The Poseidon filmmakers brought to this project a genuine fondness and respect for the 1972 film The Poseidon Adventure, from producer Irwin Allen and director Ronald Neame. Like that earlier film, a classic of its genre, Wolfgang Petersen’s Poseidon begins with the same concept and uses it as a catalyst for a fresh story. “We borrowed the idea of a luxury liner with thousands of people aboard, hit by a rogue wave on New Year’s Eve,” he explains, “and then started from scratch with an all-new screenplay and original, contemporary characters. Our story is in those characters, what they experience as individuals and as a group, and the way their journey ends.”
The Passengers
“This is about you,” Petersen emphasized from the start, telling his cast, “It’s not about things exploding or big tanks of water; it’s about how you handle your situation and how you behave. I want to see your sweat, your fear, everything.”
This ensemble of actors had to be not only talented but resilient. In addition to performing their own harness work from precipitous platforms and being blasted by incoming torrents, the final weeks of filming had the actors working underwater – a skill for which each received a week’s training from a diving safety team.
Josh Lucas, who stars as self-sufficient professional gambler Dylan Johns, was so committed to doing his own underwater stunt work that he practiced after-hours at home, a routine he finds somewhat comical in retrospect. “Having said I wanted to do it, I would stupidly go home after work, after being in water all day, and swim laps in the pool to see how long I could hold my breath,” he recalls.
Lucas attributes his enthusiasm largely to Petersen’s own joyful energy. “Wolfgang has this extraordinary charisma and I think its core is his absolute passion for filmmaking and for telling stories. We all felt it. It was impossible not to get caught up in it.”
Throughout production, the actor also found himself thinking about people who have actually struggled in extreme situations – a consciousness he shared with many of his colleagues, especially as news of the 2004 Indonesian tsunami was still fresh when filming began in June 2005. “I think we all felt a sense of responsibility to honor the experience and to really show what that fear and pain and claustrophobia is like. There was a moment where I came up from the water into a space with about an inch of breathing room above me and I genuinely panicked.
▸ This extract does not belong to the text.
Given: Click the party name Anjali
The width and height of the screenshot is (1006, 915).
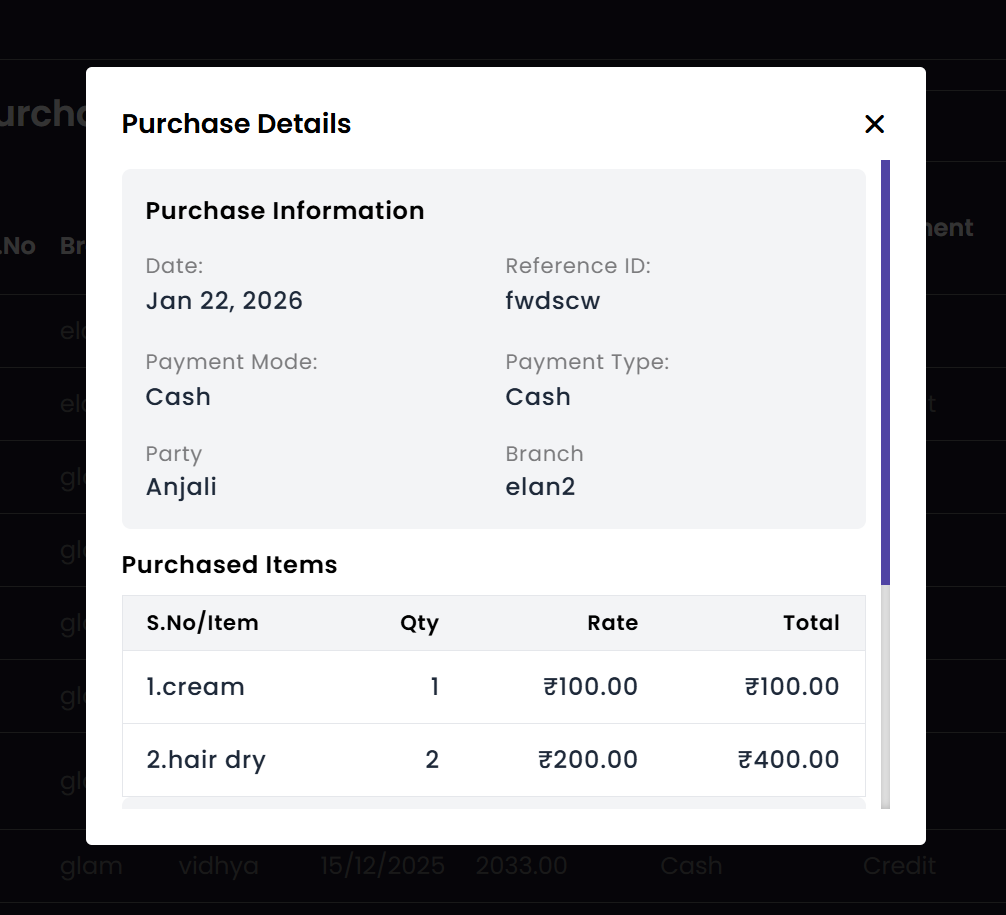Looking at the screenshot, I should pos(181,487).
I was so grateful to be on a film set.”
Another of Lucas’ challenging scenes involved not only water but fire. “The group gets separated while crossing the lobby where an oil spill has created essentially a pool of fire, and my character has to jump into this pool and swim underneath it with a fire hose to create a connection between the two sides. I had to come up at just the right spot and it was pretty hot and terrifying,” he admits. “There are some wild sequences in this film.”
Lucas, who charmed audiences as Reese Witherspoon’s true love in Sweet Home Alabama and shared a 2001 SAG Award nomination for A Beautiful Mind, describes Dylan as “a hustler, probably not of a caliber to play in Vegas but good enough to make some money off people on a cruise who’ve had a few drinks. He’s not a bad guy, but he’s not a hero either. He just wants to go his own way, take care of himself first and not worry about other people.”
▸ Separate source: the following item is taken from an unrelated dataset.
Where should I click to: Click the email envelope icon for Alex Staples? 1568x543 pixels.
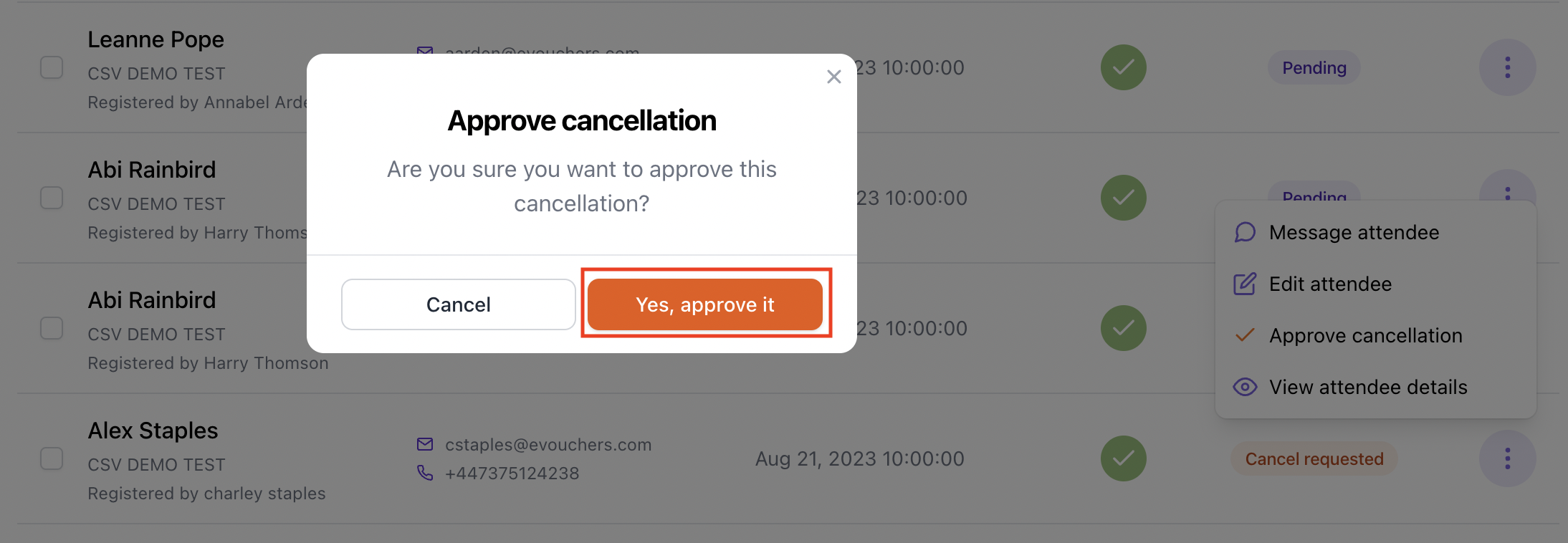click(x=424, y=444)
Dylan’s dilemma arises when he tells young Conor his intention to escape the overturned ship by himself while the others patiently await rescue. Jimmy alerts his mother Maggie and their ensuing discussion is overheard by former fireman and ex-New York City mayor Robert Ramsey, eager to leave the ballroom to search for his missing daughter. Nelson, another passenger, is also game to climb. To help them navigate the ship’s unfamiliar architecture they enlist the help of a passing waiter, Valentin.